Wielka Brytania od dawna jest uważana za medialne centrum Starego Kontynentu. To tam swoje główne kwatery mają największe europejskie firmy branży mediów i rozrywki: BBC i Sky. Mimo wyjścia z Unii Ofcom chce utrzymać swoją rolę na europejskim rynku. – Jako brytyjski regulator mediów i telekomunikacji – neutralny politycznie, niezależny od rządu i spółek, które regulujemy – Ofcom nie ocenia środków ani zalet brexitu. Ale w pełni popieramy dążenie rządu do kontynuowania skutecznych regulacji, realizowanych w ścisłej współpracy z europejskimi partnerami – mówiła Sharon White, dyrektor naczelna Ofcomu.
Brytyjski regulator od dawna prowadził z nadawcami rozmowy, jak przygotować się do wyjścia Wielkiej Brytanii ze Wspólnoty, by zachować dotychczasowe uprawnienia. Utrzymanie status quo wymaga jednak zawarcia umowy międzynarodowej, a tej w razie twardego brexitu nie będzie. Dlatego niektórzy nadawcy już teraz załatwiają sobie pozwolenia na nadawanie w krajach, które w Unii pozostaną. Takie kroki podjął m.in. Turner Broadcasting. Jak informuje serwis Broadband TV News, wnioski o koncesje, które ta firma złożyła w Niemczech, obejmują kanały TCM emitujące programy we Francji, w Grecji, Irlandii i na Malcie, kanały TNT działające w Polsce i Rumunii oraz WBTV France.

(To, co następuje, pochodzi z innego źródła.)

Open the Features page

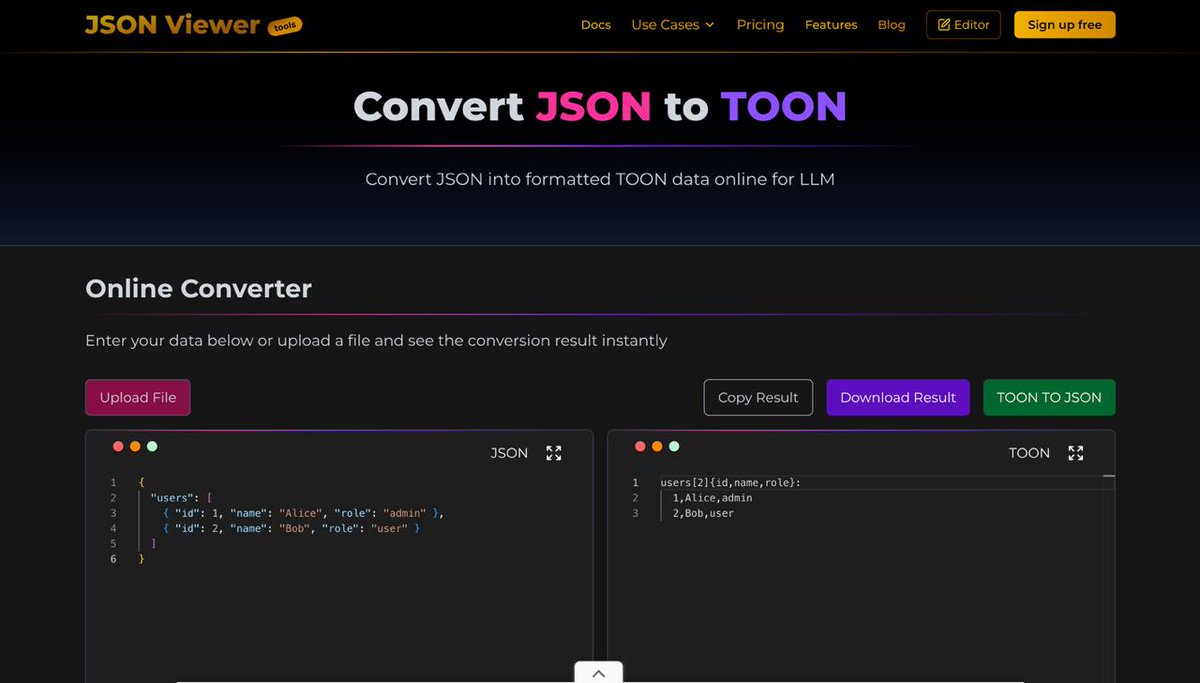[x=831, y=24]
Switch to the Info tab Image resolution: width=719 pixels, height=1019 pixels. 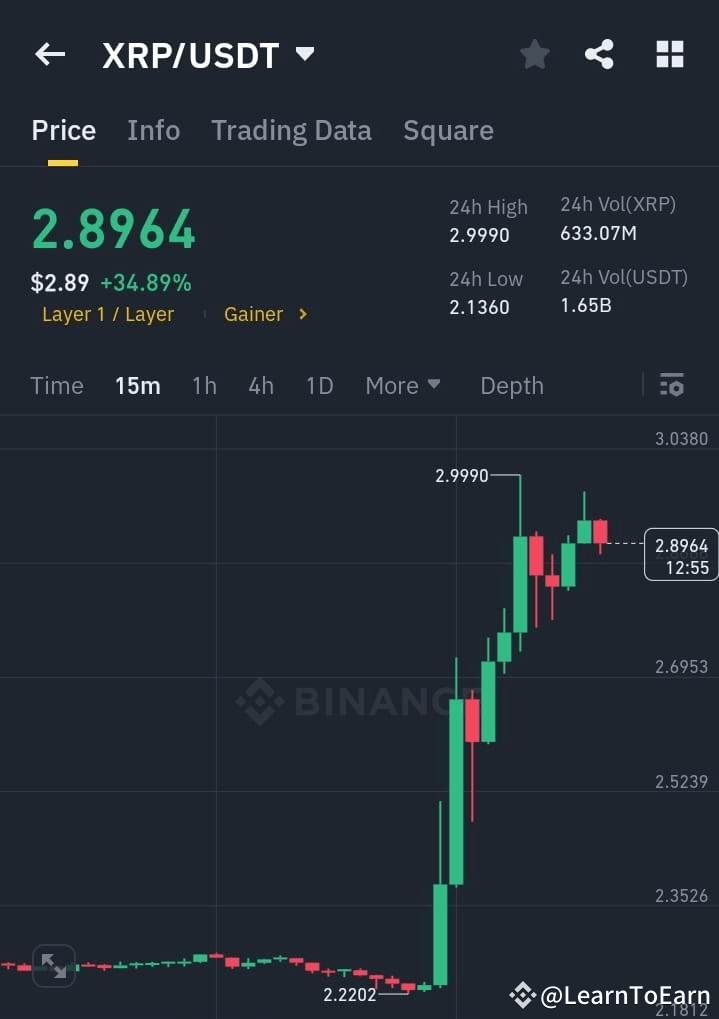(153, 130)
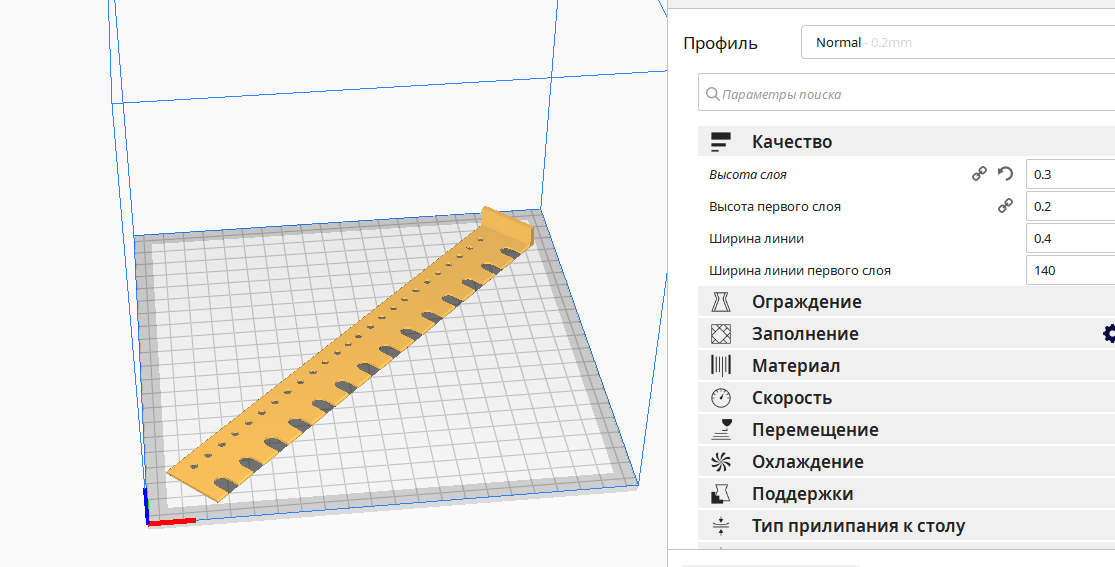Click the Ограждение walls icon

721,302
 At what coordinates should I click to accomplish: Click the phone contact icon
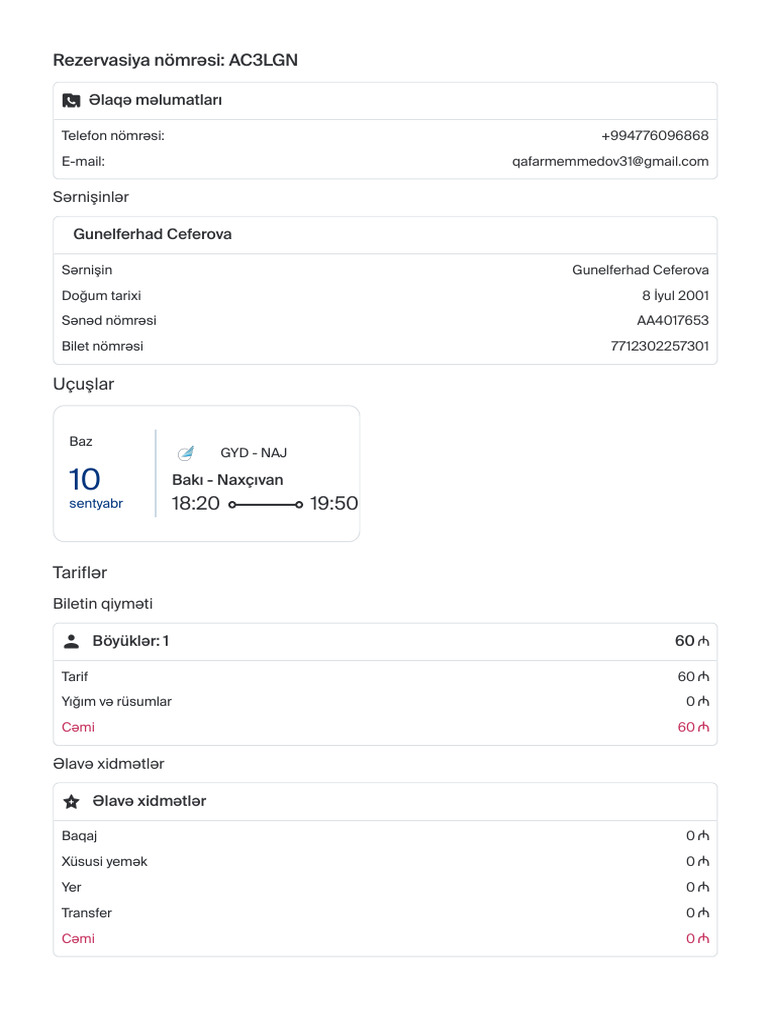click(71, 101)
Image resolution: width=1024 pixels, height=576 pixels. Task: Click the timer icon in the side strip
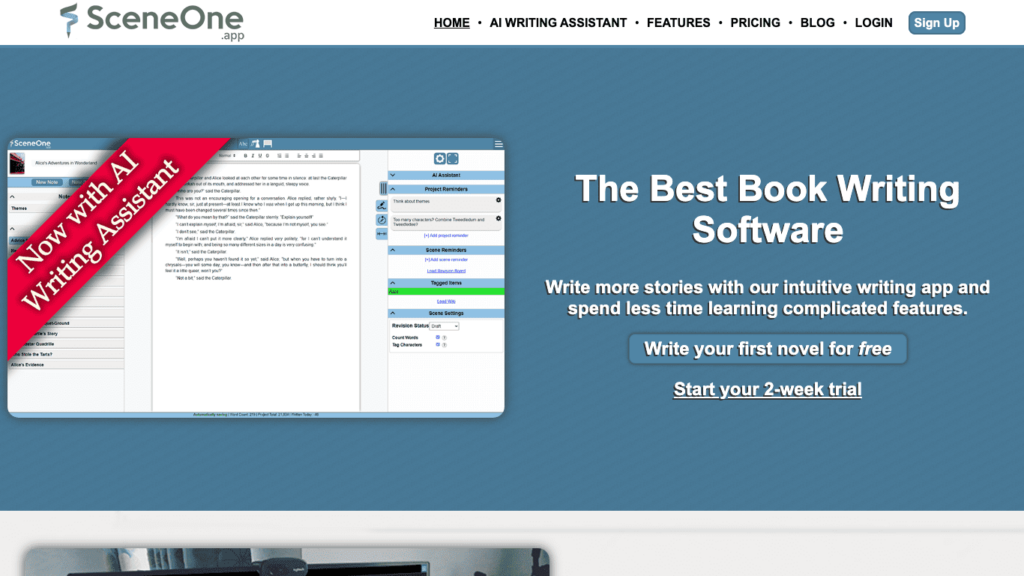click(x=382, y=219)
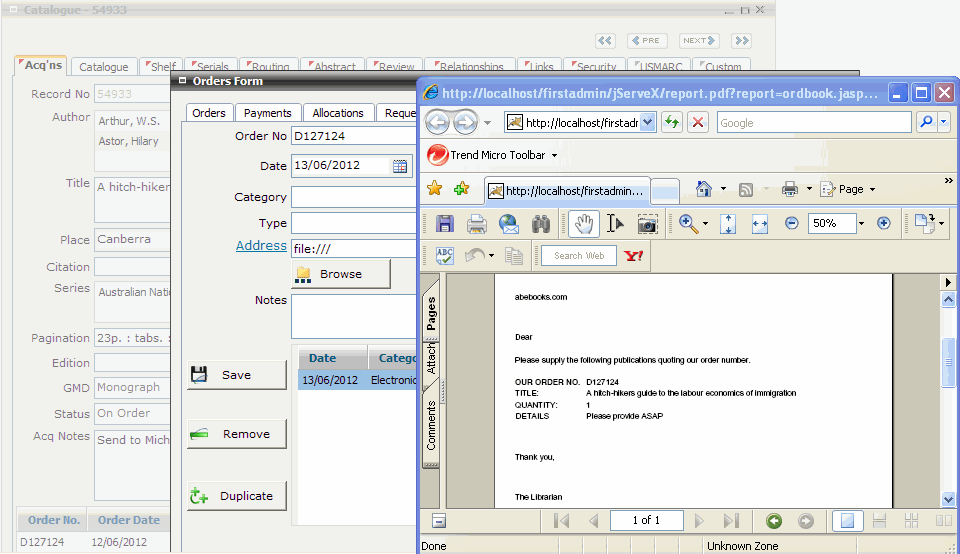Switch to the Payments tab

coord(267,113)
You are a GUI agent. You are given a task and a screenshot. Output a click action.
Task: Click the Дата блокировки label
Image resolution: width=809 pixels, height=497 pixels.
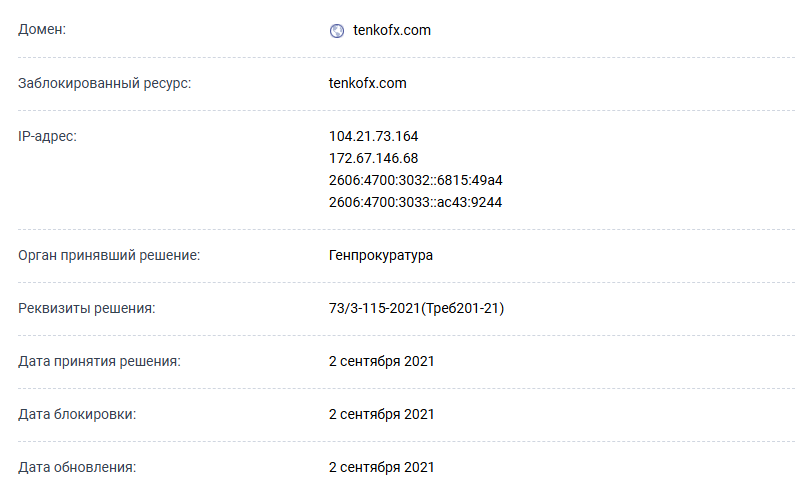(77, 414)
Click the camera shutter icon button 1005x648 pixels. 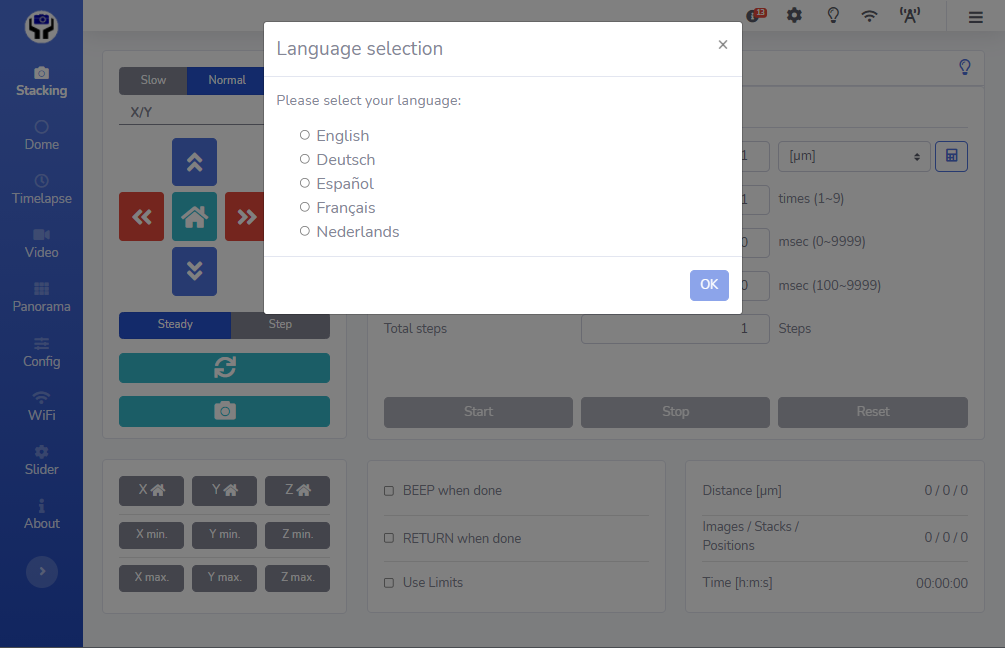click(224, 411)
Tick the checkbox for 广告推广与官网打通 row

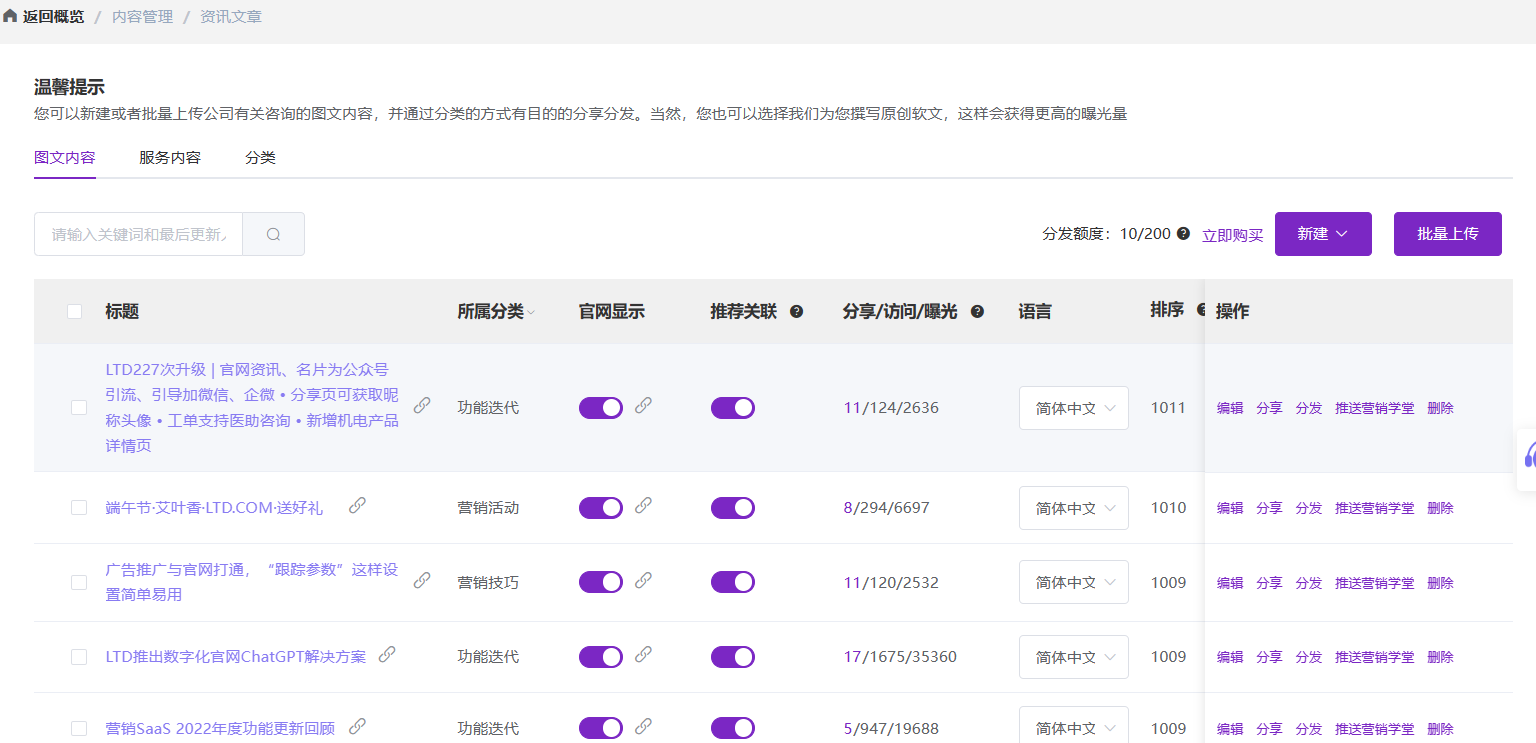[x=79, y=583]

Wniosek od nadawcy uciekającego przed twardym brexitem dostał też regulator rynku w Irlandii, lecz nie ujawnia, o jakie telewizje chodzi. Wśród kanałów licencjonowanych w Wielkiej Brytanii są też stacje nadające w Polsce, m.in. AXN, Cartoon Network, Discovery, Disney, Eleven Sports. Polscy nadawcy jednak podchodzą do sprawy z brytyjską flegmą. Żaden z nich na razie nie złożył wniosku o koncesje gdzie indziej.
Z licencji Ofcomu korzysta także Kino Polska TV. Spółka jest właścicielem telewizji Stopklatka TV i Zoom TV, które mają polskie koncesje na nadawanie z multipleksów naziemnych. Oprócz tego firma ma jednak kilkanaście kanałów satelitarnych, w tym filmowy Kino Polska i kilka stacji pod marką FilmBox. Część tych kanałów działa w oparciu o koncesje regulatora zza kanału La Manche. – Czekamy spokojnie na rozwój wydarzeń – stwierdza Tomasz Wiaderek z Kino Polska TV. Nieoficjalnie od krajowych nadawców można usłyszeć, że wprawdzie szykują plany awaryjne ewakuacji z Wysp, ale liczą, że uciekanie się do nich nie będzie konieczne.